The second half of the principle is openness. LeCun built his career and his lab on the belief that AI research advances fastest when it is published, reproducible, and open-sourced – a conviction that runs against the industry’s instinct to hoard frontier work. The two halves are connected: if the road to real intelligence is long and uncertain, no single lab is going to walk it alone, and the only way to find out which architectures actually learn the world is to put them in the open and let everyone test them. Learning the world, openly – prediction as the engine, openness as the method.

Context

Yann André Le Cun was born July 8, 1960, in Soisy-sous-Montmorency, near Paris.1 He earned his PhD from the Université Pierre et Marie Curie (now part of Sorbonne University) in 1987, and his thesis already contained an early form of backpropagation – the idea that would define the field.1 He was a connectionist before connectionism was respectable, working on brain-like learning networks during the same stretch when the rest of AI had written them off.

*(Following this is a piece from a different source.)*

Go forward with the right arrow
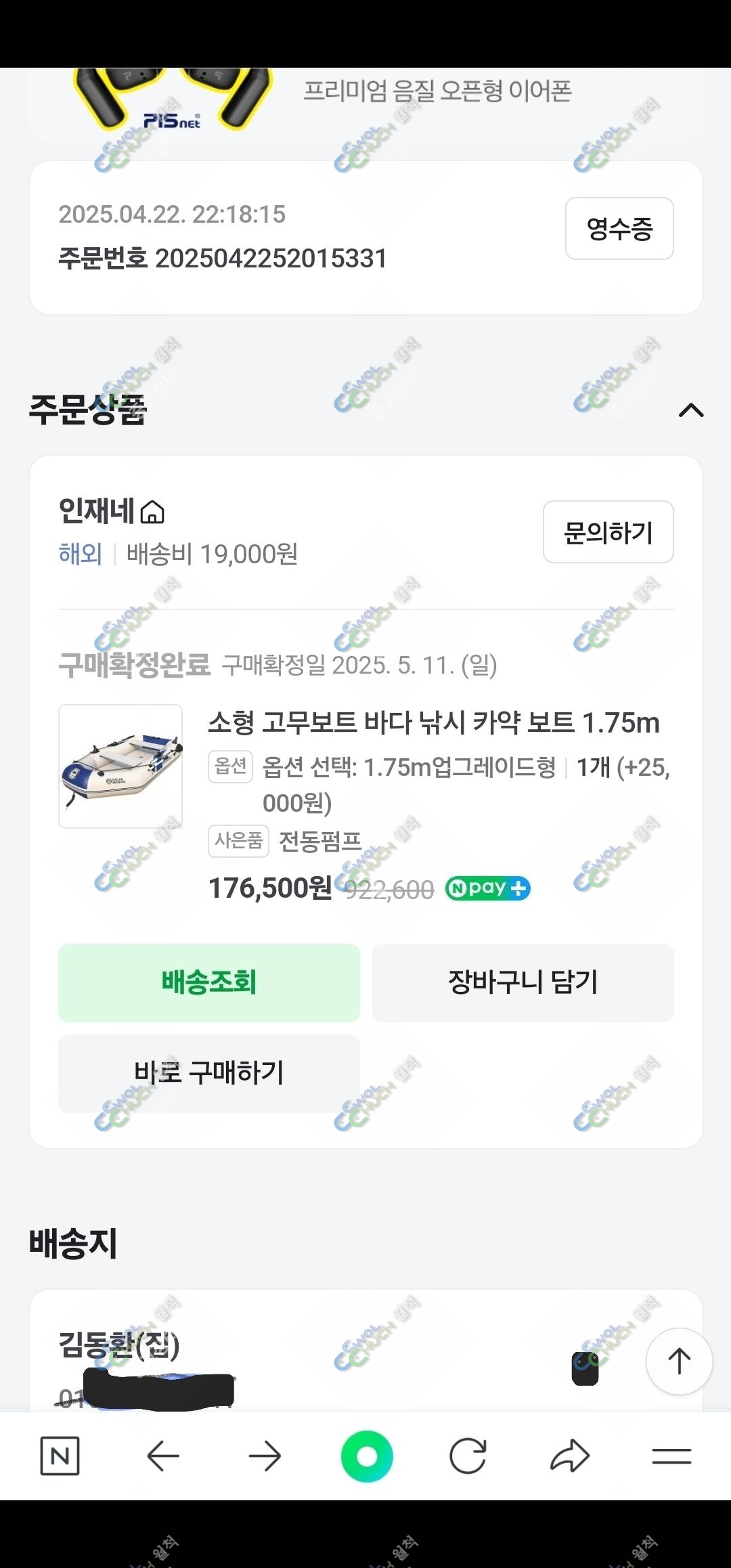Viewport: 731px width, 1568px height. tap(265, 1456)
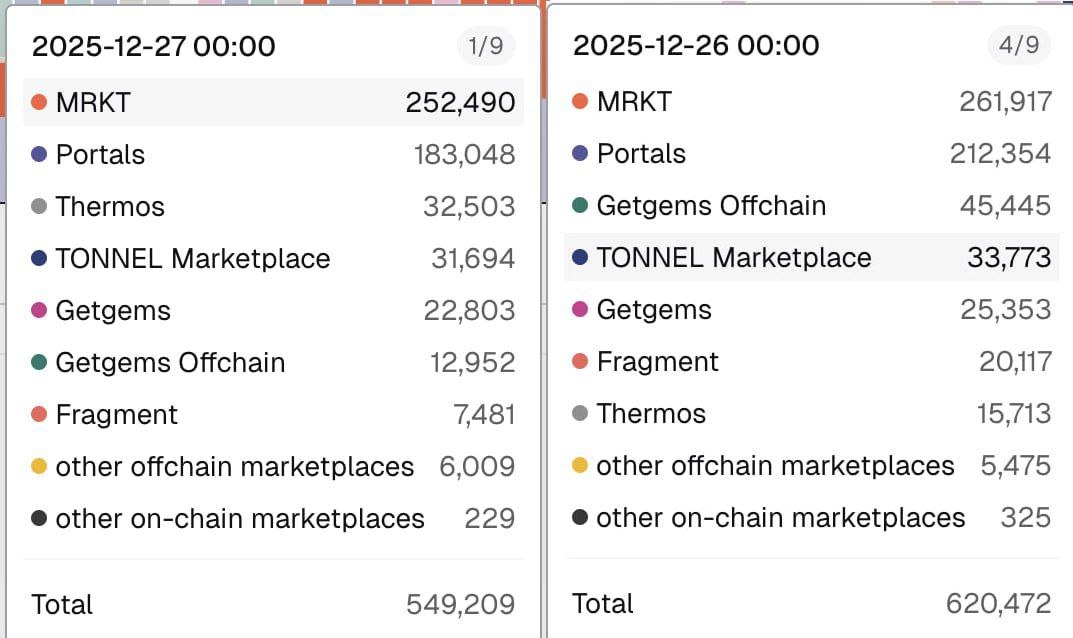Click the Total value 549,209
The image size is (1073, 638).
click(x=460, y=604)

In 1988 he joined AT&T Bell Laboratories, the institution where his most consequential engineering happened.1 Bell Labs gave him real data and a reason to make networks work, not just theorize about them: handwritten digits from the US Postal Service, then the amounts written on bank checks. The constraint was unforgiving – a check-reader that hallucinates a digit costs money – and it pushed him toward an architecture that took the structure of images seriously rather than treating a picture as an undifferentiated bag of pixels.

After Bell Labs he moved to NYU in 2003 as a professor of computer science.1 Then, in December 2013, Mark Zuckerberg hired him to build and lead Facebook AI Research (FAIR), and he became the company’s Chief AI Scientist – a post he held for over a decade while remaining a part-time professor at NYU.110 FAIR became one of the most prolific open industrial research labs of the era, a direct expression of his belief that the science should be shared. That tenure ended in November 2025, when he left to found his own world-models startup – the clearest possible statement of which side of the LLM bet he is on.10

The Work

Convolutional networks and LeNet: reading the world’s checks (1989-1998)

The central technical idea of LeCun’s career is the convolutional neural network, and the cleanest way to feel why it matters is to watch one work. A naive network connecting every pixel to every neuron is both enormous and blind to structure: it has no notion that a stroke in the top-left of an image is the same kind of thing as the identical stroke in the bottom-right. LeCun’s insight – building on Kunihiko Fukushima’s Neocognitron and grounded in the brain’s visual cortex – was to slide a small filter (a kernel) across the image, computing the same handful of weights at every location, so the network learns a feature once and detects it everywhere. The widget below is exactly that operation: pick an edge-detecting kernel, watch it sweep a digit, and see the “feature map” light up wherever the pattern it matches appears.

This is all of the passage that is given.